Aim — Rewrite the items below as a JSON list of strings, one string per line and no blank lines. Begin at the first line of the items and stop after the line that contains "Viewport: 1192px width, 536px".
-- Start --
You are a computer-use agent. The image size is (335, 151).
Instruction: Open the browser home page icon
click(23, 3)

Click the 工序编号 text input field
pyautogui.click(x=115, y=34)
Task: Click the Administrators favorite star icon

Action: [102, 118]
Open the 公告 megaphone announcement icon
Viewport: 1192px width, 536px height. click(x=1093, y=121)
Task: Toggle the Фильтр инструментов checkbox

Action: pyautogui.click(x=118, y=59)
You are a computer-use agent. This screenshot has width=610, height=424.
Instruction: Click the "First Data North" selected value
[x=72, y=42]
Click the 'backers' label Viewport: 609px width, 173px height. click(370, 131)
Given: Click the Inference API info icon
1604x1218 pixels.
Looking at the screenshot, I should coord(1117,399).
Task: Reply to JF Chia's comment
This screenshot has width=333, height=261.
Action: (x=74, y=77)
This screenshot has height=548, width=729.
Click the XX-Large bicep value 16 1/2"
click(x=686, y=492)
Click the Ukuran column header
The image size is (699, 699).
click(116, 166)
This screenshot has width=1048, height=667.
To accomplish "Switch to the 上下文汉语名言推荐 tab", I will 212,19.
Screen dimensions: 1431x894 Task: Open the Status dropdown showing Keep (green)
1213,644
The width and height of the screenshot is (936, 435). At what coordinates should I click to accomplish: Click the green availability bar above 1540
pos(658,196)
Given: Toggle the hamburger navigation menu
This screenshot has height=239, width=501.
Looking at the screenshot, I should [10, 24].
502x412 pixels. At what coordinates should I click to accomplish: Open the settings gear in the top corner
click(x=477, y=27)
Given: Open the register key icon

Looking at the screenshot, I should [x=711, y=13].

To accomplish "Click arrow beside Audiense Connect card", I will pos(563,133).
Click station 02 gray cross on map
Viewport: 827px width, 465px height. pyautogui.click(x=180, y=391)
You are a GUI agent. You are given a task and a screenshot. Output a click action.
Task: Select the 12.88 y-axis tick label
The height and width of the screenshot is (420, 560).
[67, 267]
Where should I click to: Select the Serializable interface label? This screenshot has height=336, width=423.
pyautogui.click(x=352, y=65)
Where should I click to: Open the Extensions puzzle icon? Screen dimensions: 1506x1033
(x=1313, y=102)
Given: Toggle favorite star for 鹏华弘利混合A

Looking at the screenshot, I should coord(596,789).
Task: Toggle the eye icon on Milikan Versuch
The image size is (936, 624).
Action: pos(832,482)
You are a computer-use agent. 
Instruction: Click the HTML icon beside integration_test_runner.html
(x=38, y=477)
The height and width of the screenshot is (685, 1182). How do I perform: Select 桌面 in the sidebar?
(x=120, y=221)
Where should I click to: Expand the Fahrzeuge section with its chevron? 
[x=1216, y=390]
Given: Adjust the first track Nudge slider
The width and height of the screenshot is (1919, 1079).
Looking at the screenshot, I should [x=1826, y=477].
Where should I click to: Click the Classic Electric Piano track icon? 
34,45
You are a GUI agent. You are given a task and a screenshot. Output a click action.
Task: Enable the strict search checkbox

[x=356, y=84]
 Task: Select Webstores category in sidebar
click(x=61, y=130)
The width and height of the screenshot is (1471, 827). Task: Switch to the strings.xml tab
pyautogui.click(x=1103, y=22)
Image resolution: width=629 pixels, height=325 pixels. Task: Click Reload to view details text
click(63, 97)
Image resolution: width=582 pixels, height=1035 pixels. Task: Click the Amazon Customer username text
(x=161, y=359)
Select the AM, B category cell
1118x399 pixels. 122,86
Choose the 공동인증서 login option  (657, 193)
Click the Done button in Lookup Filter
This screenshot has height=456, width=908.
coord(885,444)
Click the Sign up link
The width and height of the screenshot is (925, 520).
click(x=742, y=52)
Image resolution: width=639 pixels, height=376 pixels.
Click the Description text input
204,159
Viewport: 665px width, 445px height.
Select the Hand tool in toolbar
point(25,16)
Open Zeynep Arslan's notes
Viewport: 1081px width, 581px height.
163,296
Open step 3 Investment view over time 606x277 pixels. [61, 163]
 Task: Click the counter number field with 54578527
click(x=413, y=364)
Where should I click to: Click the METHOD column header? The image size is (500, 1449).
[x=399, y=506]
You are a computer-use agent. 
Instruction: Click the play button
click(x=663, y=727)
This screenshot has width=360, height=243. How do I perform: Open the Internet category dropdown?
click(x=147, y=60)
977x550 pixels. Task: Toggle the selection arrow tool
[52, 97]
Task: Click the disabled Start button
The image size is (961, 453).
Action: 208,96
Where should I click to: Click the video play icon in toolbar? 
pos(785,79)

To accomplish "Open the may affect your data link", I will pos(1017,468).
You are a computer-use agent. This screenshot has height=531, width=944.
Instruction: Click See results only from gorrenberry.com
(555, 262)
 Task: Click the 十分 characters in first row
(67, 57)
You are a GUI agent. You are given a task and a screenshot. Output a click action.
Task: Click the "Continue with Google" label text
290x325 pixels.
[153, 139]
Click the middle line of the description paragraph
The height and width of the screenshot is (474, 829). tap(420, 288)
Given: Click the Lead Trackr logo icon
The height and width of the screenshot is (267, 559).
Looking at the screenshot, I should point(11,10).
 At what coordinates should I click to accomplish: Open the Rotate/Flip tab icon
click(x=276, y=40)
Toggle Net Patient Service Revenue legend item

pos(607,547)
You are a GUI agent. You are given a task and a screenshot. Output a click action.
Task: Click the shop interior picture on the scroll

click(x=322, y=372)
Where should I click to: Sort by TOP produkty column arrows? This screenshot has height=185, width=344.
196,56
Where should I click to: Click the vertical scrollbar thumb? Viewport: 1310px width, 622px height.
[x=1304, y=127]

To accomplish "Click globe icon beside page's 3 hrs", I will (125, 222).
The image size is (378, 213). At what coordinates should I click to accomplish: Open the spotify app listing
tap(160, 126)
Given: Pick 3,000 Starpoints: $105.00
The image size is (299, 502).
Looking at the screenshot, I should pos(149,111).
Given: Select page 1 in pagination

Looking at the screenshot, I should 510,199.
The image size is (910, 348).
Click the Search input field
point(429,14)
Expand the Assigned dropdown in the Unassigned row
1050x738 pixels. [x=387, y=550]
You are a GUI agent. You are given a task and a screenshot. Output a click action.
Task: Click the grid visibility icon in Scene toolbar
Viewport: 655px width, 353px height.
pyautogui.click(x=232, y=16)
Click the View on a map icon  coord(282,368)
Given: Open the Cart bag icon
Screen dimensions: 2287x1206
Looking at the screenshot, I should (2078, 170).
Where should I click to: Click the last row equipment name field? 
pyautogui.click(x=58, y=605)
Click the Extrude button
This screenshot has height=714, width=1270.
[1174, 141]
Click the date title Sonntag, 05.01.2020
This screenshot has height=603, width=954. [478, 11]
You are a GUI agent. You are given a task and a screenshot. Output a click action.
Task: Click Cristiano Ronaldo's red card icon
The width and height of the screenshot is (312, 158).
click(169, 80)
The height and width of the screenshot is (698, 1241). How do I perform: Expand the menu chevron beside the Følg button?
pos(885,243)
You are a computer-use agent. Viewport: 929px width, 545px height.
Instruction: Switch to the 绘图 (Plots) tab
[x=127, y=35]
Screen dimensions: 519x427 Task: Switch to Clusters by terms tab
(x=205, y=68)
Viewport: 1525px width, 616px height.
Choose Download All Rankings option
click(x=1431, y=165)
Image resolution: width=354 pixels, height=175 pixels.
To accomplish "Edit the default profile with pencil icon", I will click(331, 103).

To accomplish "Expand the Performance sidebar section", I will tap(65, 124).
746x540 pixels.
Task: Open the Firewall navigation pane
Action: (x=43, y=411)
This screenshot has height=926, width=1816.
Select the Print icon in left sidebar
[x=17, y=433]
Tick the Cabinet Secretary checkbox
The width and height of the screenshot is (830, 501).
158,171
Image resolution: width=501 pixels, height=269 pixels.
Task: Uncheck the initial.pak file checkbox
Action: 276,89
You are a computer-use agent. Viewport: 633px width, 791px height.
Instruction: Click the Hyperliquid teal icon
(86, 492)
-- End --
Solved problem —
[
  "You are a computer-use agent. The image size is (335, 151).",
  "Instruction: Open the browser home page icon",
  "click(23, 3)",
  "Click the 工序编号 text input field",
  "pyautogui.click(x=115, y=34)",
  "Task: Click the Administrators favorite star icon",
  "Action: [102, 118]",
  "Open the 公告 megaphone announcement icon",
  "Viewport: 1192px width, 536px height. click(x=1093, y=121)"
]